Around 800 of them roam the wild and depopulated mountains of southern Serbia, a region of mostly poor farmers and herders. It is not uncommon for wolves to attack livestock, especially in winter.

"Last year they slaughtered four of my sheep in just five minutes," said farmer Ivan Milenkovic, who keeps around 60 sheep in the village of Dresnica.

"I installed spotlights that light up every night to deter them," he told AFP.

Silent chase

Other mountain residents take up arms during the to counter the attacks. Local hunting associations that monitor the wolf population set quotas.

On a recent cold winter's dawn, more than 400 hunters gathered near Blace, a town of about 5,000 people between the mountains of Jastrebac and Kopaonik.

After swigging some rakija (local fruit brandy), the hunters split into two groups, the trackers and the watchers, and exchanged their traditional greeting: "Good vision and calm hand!"

The silent watchers spread out in a line through the woods, while the trackers form another line a couple of kilometres away and walk towards the watchers, squeezing the gap between them which holds their prey.

Around 800 wolves roam the wild and depopulated mountains of southern Serbia and it is not uncommon for the wolves to attack livestock

As they wait amid the trees, the watchers examine fresh wolf prints in the snow.
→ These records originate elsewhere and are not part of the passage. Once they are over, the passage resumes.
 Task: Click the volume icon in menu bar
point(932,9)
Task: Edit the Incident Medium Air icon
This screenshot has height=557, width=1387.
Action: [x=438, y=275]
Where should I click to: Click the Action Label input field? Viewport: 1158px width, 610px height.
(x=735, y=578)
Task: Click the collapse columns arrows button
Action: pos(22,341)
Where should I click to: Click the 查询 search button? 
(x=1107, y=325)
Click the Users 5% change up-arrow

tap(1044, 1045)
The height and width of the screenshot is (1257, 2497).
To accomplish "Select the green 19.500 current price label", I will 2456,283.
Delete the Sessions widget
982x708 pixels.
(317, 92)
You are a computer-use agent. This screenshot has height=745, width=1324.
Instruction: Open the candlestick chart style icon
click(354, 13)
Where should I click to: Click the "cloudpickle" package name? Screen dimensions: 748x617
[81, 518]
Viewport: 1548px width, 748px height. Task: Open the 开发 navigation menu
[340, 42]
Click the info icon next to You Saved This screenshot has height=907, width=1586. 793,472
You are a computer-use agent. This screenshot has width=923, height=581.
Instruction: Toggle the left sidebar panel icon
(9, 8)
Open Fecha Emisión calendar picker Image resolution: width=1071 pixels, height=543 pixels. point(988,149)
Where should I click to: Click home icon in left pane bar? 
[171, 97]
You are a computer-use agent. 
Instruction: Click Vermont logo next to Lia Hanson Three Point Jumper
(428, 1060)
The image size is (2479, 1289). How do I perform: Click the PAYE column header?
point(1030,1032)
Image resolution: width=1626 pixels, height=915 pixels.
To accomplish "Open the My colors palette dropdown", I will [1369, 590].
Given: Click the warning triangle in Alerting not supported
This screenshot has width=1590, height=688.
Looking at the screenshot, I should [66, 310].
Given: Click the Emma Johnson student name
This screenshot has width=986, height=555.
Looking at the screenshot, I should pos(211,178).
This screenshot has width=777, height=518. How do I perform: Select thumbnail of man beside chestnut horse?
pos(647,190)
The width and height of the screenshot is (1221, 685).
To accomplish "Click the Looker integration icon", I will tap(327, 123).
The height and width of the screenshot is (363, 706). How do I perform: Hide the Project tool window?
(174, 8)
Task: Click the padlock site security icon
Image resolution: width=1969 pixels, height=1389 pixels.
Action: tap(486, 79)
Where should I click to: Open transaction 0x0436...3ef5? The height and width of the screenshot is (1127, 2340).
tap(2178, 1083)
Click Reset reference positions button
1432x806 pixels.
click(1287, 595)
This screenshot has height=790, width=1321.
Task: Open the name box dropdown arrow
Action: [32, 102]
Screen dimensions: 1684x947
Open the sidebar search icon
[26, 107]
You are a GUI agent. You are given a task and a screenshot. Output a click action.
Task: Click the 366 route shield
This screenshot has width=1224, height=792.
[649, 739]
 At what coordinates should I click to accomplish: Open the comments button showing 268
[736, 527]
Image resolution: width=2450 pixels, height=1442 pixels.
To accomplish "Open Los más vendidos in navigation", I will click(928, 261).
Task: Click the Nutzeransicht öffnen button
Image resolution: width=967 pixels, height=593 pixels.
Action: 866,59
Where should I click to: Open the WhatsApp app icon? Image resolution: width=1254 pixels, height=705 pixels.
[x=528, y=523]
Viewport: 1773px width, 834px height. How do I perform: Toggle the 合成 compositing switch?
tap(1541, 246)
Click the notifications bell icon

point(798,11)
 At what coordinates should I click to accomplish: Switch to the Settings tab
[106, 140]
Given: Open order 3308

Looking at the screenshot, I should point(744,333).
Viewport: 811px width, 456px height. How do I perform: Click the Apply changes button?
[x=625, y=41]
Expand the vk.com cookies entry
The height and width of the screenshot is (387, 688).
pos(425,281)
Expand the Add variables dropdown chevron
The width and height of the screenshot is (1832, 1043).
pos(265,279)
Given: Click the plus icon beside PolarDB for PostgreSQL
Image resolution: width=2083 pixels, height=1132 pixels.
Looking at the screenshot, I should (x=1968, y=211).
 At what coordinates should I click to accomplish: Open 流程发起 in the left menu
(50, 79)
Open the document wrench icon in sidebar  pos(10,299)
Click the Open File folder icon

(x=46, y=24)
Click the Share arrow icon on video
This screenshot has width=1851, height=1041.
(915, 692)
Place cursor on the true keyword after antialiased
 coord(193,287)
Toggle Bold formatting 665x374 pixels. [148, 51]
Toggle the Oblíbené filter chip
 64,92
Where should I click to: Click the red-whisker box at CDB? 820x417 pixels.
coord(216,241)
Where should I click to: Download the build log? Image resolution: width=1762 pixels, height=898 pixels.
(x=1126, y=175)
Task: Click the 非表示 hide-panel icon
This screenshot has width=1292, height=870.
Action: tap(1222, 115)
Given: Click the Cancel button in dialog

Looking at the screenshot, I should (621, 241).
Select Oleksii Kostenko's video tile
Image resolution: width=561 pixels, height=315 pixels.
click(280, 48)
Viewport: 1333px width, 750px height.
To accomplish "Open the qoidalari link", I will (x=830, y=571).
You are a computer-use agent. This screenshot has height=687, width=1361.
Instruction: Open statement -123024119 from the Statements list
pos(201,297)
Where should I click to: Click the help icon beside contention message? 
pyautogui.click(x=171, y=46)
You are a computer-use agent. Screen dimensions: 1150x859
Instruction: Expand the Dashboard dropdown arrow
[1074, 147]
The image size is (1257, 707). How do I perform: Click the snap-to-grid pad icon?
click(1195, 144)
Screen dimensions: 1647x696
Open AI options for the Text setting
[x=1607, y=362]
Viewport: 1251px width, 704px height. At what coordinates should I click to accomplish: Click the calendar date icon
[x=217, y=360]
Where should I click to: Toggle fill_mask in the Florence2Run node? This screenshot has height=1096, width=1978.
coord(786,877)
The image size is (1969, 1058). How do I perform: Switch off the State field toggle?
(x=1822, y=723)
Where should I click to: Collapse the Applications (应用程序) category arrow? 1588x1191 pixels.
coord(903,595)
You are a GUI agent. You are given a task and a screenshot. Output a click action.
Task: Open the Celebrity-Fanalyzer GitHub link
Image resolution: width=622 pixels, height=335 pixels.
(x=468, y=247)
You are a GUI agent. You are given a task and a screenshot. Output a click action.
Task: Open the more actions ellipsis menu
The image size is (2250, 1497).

According to regional hunting quotas, six wolves can be killed in the Blace area in one hunting season.

"You wait your whole life to kill a wolf," said Dejan Pantelic, one of the hunters.

"It's extremely rare, many never see it. I've been hunting for 24 years and I've not killed one."

The wolf is smart with an exceptional sense of smell and hearing, the 42-year-old explained.

And few animals are more mobile—the wolf can easily travel between 50 and 100 kilometres (31 and 62 miles) a day.

"An isolated hunter has practically no chance of killing a wolf, only an organised hunt can yield results," Pantelic said.

After the hunt

The Blace hunt has become a social event which has run for the past two decades, culminating with a feast that brings together hunters and villagers.

Adults and children greet the hunters on their return, looking at them curiously.

Wolf hunters Nikola Milincic (L) and Borica Vukicevic were successful during a recent hunt in Blace, a southern Serbian town, where the dead wolves and foxes are roped on to car bonnets

On the day AFP was invited to the hunt, the men who took part had killed two wolves and three foxes, whose bodies were then roped onto car bonnets.

Local people had photographs taken of themselves and their children with the dead animals.

Nikola Milincic, 24, was proud of shooting down a light-furred wolf just six years after his hunting debut.

"I saw her at about 50 steps, I shot and I was successful," he said.

"Some people wait for this moment for their whole hunting life, without success... Luck was with me today."

The other successful , Borica Vukicevic, had been waiting 38 years for "his wolf".

The 63-year-old stood beside his catch, a she-wolf covered in dark grey fur and bearing sharp fangs that remained exposed in death.

In the Balkans, wolf hunting is also allowed in Montenegro, Bosnia and Macedonia, but prohibited in Albania, Croatia and Kosovo.

According to estimates from associations, there are up to 3,000 in Macedonia, about 800 in Bosnia, 500 in Montenegro, 400 in Kosovo, 300 in Albania and 200 in Croatia.